希少職種図鑑 [フェンシング]

職種概要

派遣中:0人
累計:1人
分類:人的資源
活動例:フェンシングの普及や競技力の向上のための技術指導など
類似職種:—

※人数は、2020年7月31日現在。

話=宮田結以さん(コスタリカ・2017年度4次隊)

Q メインの活動は?

子どもたちに技術指導をする宮田さん。練習時間に体育館に行っても選手が現れないということが日常茶飯事だったので、選手に目標を持って練習に取り組んでもらうための方法を考えたり、選手と良い関係を築けるかを考えたりして活動を進めていった

 主に技術指導に力を入れました。技術向上に関しては週2回しかなかった練習を週4回に増やし、1対1の技術指導の機会を多く設け実戦により近い練習を実施。私の任期終了後も引き続き練習を続けられるよう、選手自身が考えて練習メニューをつくり、選手だけで練習できるような取り組みも行いました。

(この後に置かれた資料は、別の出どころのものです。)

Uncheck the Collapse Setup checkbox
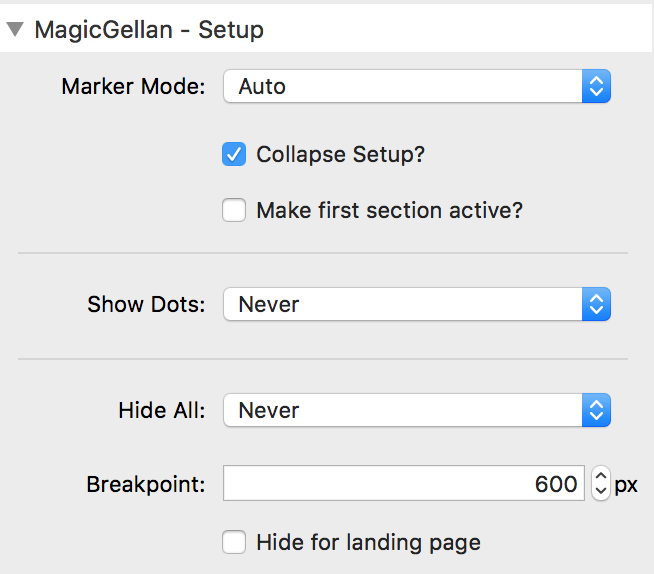234,155
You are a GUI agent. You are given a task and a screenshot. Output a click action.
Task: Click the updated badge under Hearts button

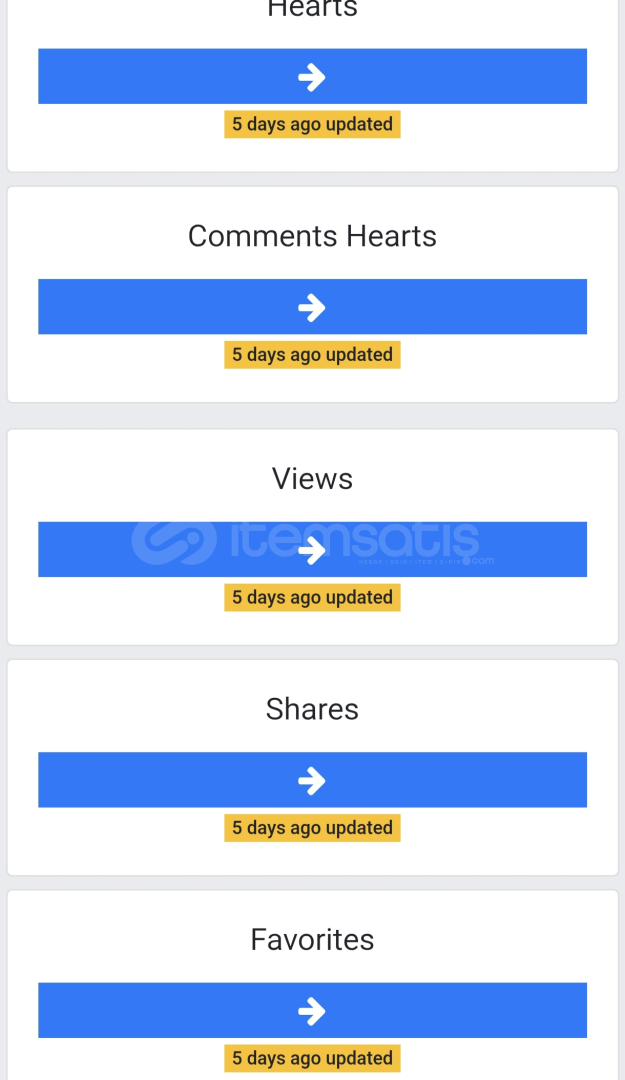(x=312, y=125)
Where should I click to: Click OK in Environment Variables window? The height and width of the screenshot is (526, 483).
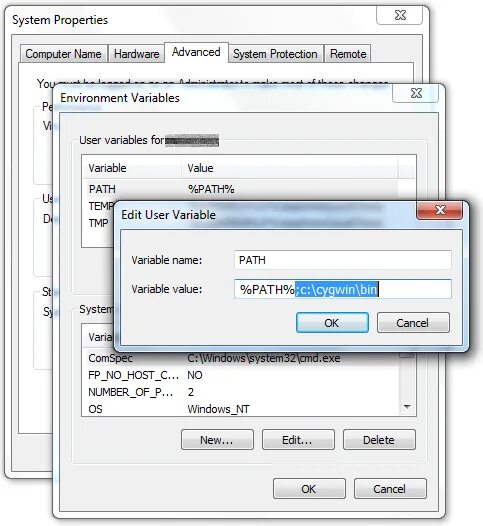[x=309, y=489]
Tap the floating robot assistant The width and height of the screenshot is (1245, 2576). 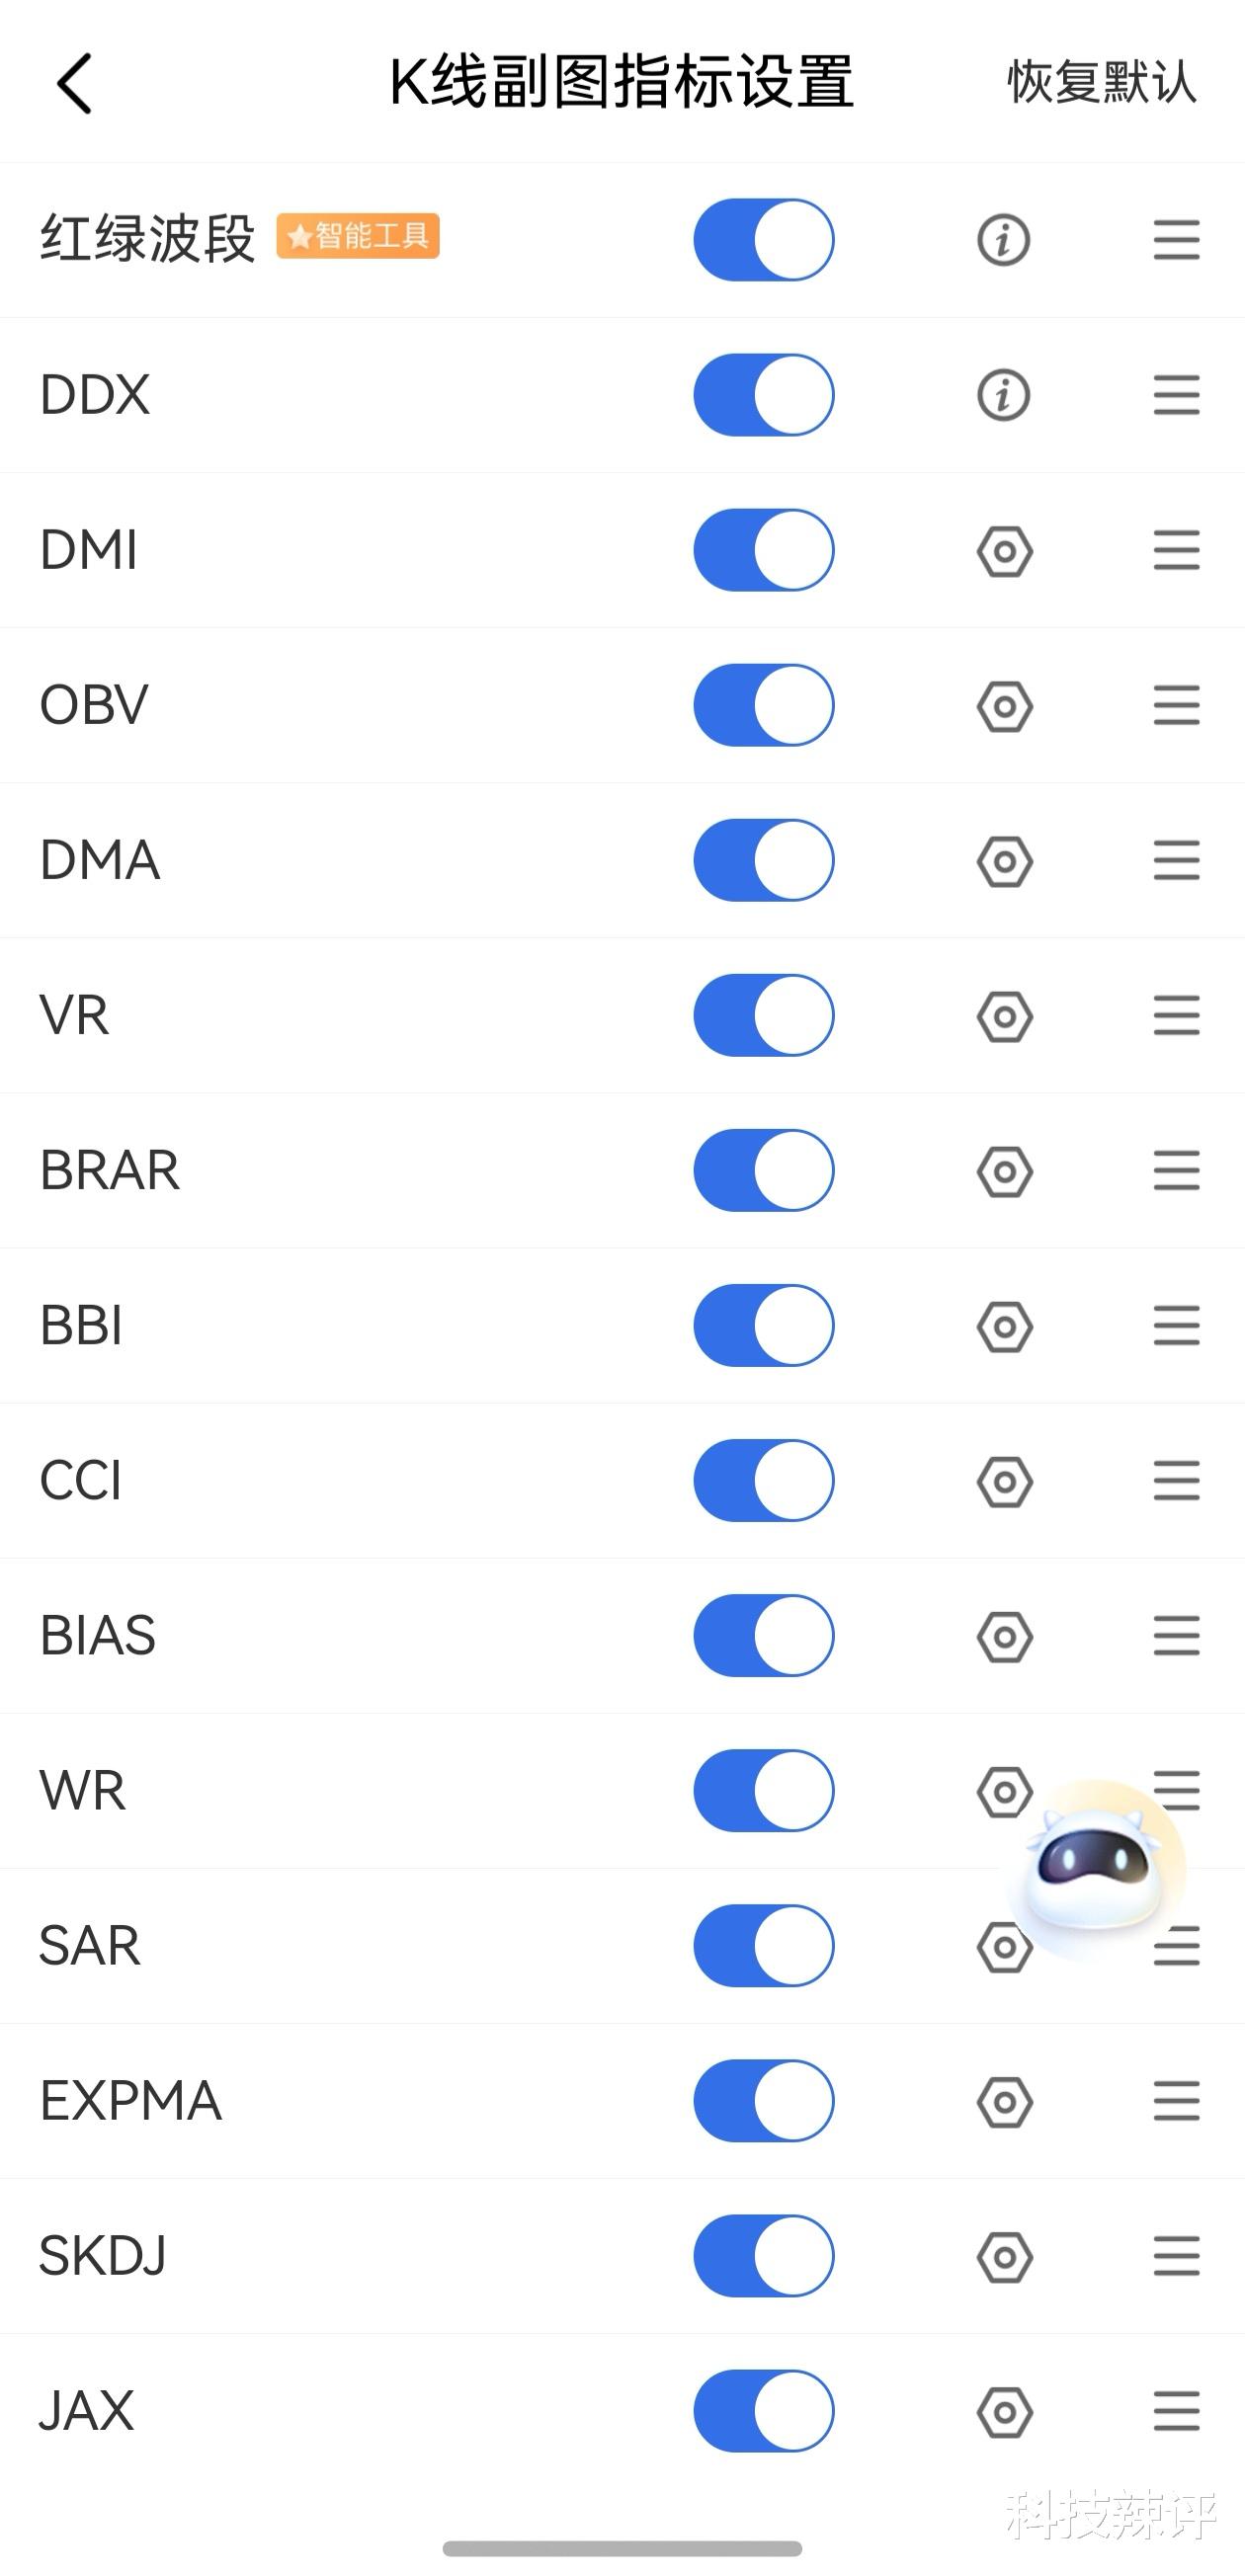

選手たちの指導を始めて半年後、国内でのランキングを決める試合で、指導をしていた選手がランキング4位以内に入り、国際大会出場の切符を手にしました。2年目も技術指導を淡々と続け、その成果が2018年8月の中米大会(*)に現れ、男子フルーレ12歳以下の部で3位入賞、女子フルーレジュニアの部で3位入賞、女子フルーレ団体で2位に入賞することができました。

* 中米大会…パナマ・ニカラグア・グアテマラ・エルサルバドルなど中米各国が参加する大会。

Q 活動の最大の困難は?

 赴任当初、配属先が私に求める活動はこれと言ってなく、またコスタリカにいる選手やコーチなど情報が何もない状態でした。そのため自分自身で選手を探し協力者を見つけるところから、私の活動は始まりました。当初はゴールが見えない状態でひたすらできることを探しては挑戦する毎日でした。また、どのようにすれば選手と良い信頼関係を築けるかということを思案することも多かったです。

Q どう乗り越えましたか?

 できるだけ現地の人たちの考え方を尊重し、彼らのルールを理解し、その中で改善できる部分を見つけ、練習に反映させていきました。例えば現地の子どもは相手が先生であろうがひるまず反論し、疑問があればすぐに質問します。それに対して叱るのではなく、共に考え解決策を見つけることが重要であり、こういった行動の積み重ねで信頼関係が構築されました。また、フェンシング連盟の会長とは密に連絡を取り、話し合う機会をつくることで会長の求めるものを理解し、自分にできることを探していきました。

Q 派遣予定の同職種の隊員にメッセージをお願いします。

 フェンシングは道具がそろっていないとなかなか試合ができず、また細かな技術指導がしづらいスポーツです。湿度の高い国ではすぐに道具が錆びて使えなくなってしまうことも多く、道具が容易に手に入らない国では、道具を大切に扱うことや正しいメンテナンス方法などを教えることも大切です。どんなスポーツでも基本的に子どもたちに伝えることは他のスポーツとは大きく変わらないと思います。現地の人とコミュニケーションを取って、相手の文化を尊重しながらご自身の知識を熱い想いで伝えてあげてください。その想いは必ず届きます!

宮田さん基礎情報





【PROFILE】
岐阜県出身。13歳からフェンシングを始める。中央大学経済学部を卒業後、スポーツ用品店に勤務、2018年3月、青年海外協力隊員としてコスタリカに赴任。20年3月、帰国。現在は東京オリンピック・パラリンピック競技大会組織委員会のフェンシングチームにて勤務をしている。

【活動概要】
フェンシング (フルーレ〈※〉)の技術指導や普及活動のため、主に以下の活動を行う。
●9〜17歳の子どもたちに対するフェンシング (フルーレ)の技術指導
●地方の小学校でのスポーツの普及活動
●病院やリハビリセンターでの車いすフェンシングの指導・普及活動

※ フェンシングには「フルーレ」「エペ」「サーブル」と3種目あり、種目によって攻撃が有効になる箇所が異なる。フルーレの場合は、背中を含む、胴体のみが有効面。攻撃は突きのみ。